In 28580.diff I've greatly improved the performance for loading the preview, including the delay for refreshing the preview, by changing the Ajax request to only include data for settings that have actually been changed (those which are dirty).
(I think the _dirty
property should be changed to perhaps be a dirty
Value
which can be watched itself.)
#6
follow-up:
↓ 7
@
10 years ago
+1 for 28580.diff, although I'm not sure that this is the right ticket for it. I think we'll definitely want to lazy-load controls and settings initially at some point as this ticket proposes (which #29572 starts to build a framework for), but that's very doubtfully 4.1 material, and in the meantime we should only post dirty settings to the preview with this patch.
#7
in reply to:
↑ 6
;
follow-up:
↓ 8
@
10 years ago
Replying to celloexpressions:
+1 for 28580.diff, although I'm not sure that this is the right ticket for it. I think we'll definitely want to lazy-load controls and settings initially at some point as this ticket proposes (which #29572 starts to build a framework for), but that's very doubtfully 4.1 material, and in the meantime we should only post dirty settings to the preview with this patch.

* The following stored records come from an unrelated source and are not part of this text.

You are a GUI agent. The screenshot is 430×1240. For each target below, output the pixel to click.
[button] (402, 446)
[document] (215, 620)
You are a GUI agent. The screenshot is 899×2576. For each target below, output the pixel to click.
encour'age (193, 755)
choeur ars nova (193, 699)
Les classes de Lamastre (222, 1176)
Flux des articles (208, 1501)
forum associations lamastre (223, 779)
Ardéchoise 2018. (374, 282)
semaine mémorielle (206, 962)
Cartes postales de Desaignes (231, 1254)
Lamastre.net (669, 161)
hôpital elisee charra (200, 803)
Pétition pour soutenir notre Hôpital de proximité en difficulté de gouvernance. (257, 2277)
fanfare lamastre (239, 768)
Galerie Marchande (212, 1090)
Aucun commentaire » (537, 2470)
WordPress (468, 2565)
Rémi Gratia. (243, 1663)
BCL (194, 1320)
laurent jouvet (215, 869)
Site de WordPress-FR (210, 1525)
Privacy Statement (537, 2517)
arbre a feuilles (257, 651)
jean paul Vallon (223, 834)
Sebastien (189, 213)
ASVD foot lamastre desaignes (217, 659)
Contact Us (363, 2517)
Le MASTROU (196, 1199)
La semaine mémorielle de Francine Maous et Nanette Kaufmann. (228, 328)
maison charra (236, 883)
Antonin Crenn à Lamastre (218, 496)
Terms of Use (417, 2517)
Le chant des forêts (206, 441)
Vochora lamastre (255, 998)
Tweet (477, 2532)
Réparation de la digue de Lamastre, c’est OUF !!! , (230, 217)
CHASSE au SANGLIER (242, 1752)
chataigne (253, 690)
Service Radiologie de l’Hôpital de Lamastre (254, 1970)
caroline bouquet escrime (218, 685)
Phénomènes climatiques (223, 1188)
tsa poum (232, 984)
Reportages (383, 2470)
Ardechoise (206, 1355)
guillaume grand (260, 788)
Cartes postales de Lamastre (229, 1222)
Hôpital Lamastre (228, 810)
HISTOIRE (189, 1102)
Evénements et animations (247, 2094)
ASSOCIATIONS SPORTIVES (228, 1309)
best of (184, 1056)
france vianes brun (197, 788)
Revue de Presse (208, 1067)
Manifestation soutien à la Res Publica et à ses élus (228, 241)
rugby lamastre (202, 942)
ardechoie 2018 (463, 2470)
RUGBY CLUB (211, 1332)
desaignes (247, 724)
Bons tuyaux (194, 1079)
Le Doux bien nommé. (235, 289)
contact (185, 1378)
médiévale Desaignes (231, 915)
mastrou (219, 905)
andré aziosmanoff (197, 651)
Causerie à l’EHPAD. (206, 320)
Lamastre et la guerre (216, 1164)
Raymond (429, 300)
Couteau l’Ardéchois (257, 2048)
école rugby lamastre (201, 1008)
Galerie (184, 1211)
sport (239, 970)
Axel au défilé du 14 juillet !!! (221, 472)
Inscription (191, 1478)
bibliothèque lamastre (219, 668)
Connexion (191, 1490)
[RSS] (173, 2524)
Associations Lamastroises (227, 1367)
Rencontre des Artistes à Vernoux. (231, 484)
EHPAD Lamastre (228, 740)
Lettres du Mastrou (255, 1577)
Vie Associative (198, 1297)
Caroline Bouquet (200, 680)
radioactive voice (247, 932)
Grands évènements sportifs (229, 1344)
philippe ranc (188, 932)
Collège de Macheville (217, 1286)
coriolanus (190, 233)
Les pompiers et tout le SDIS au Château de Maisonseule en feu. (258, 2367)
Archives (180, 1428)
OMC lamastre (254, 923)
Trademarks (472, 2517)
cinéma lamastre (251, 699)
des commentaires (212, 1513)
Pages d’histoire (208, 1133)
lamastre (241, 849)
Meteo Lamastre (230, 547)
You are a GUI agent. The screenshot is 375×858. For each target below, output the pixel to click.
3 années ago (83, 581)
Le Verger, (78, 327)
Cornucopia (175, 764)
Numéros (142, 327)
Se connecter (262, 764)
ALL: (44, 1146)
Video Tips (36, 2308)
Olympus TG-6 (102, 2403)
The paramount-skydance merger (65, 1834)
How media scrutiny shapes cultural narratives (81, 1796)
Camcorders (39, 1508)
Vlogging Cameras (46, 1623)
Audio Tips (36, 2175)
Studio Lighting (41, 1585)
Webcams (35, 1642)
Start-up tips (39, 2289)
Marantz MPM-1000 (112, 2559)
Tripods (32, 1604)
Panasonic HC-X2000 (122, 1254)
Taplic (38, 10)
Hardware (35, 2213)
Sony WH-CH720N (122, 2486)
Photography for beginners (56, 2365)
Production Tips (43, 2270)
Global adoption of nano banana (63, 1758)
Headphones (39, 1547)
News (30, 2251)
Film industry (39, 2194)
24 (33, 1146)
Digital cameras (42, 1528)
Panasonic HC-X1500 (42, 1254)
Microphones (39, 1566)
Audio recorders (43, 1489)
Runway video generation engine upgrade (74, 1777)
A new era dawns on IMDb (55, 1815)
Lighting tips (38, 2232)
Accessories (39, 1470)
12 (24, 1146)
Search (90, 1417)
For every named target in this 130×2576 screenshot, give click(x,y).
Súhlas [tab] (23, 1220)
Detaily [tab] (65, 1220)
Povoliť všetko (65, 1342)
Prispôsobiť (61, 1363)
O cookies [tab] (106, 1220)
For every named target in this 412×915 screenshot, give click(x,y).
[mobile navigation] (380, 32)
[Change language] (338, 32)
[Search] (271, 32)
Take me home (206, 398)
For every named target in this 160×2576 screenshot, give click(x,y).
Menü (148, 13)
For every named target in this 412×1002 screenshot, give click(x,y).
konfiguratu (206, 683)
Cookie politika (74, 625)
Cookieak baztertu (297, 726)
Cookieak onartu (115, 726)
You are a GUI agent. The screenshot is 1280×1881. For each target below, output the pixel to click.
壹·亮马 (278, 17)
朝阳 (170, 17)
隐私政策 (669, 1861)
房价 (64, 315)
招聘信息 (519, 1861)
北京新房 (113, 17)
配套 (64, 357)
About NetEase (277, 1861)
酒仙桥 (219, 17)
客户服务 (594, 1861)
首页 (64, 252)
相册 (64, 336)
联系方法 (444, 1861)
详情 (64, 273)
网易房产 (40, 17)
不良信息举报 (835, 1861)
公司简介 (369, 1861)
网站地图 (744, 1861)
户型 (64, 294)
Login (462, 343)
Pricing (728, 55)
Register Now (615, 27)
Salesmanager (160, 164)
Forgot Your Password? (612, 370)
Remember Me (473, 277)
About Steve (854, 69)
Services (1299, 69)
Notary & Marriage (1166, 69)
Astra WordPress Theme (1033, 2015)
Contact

I think maybe this ticket should be rewritten to just be about improving performance, because now I'm not sure that lazy-loading is really the core need.
#8
in reply to:
↑ 7
@
10 years ago
Replying to westonruter:
I think maybe this ticket should be rewritten
I prefer a new ticket for 28580.diff so that we can get it in.
#9
@
10 years ago
- Keywords needs-patch added; has-patch removed
- Milestone changed from 4.1 to Future Release
#29983 for now. We can always wontfix this if we decide it's not needed.
#12
@
10 years ago
Hello, I was just wondering if is there still interest in this ticket. I'm definitely interested.
Especially in this idea:
Load sub-section contents only when a panel is entered.
To keep a light DOM tree, would be great to actually attach
and detach
the DOM of a control only when its section is open
/ closed
. You think is possible with the current API (4.1) to get this behavior?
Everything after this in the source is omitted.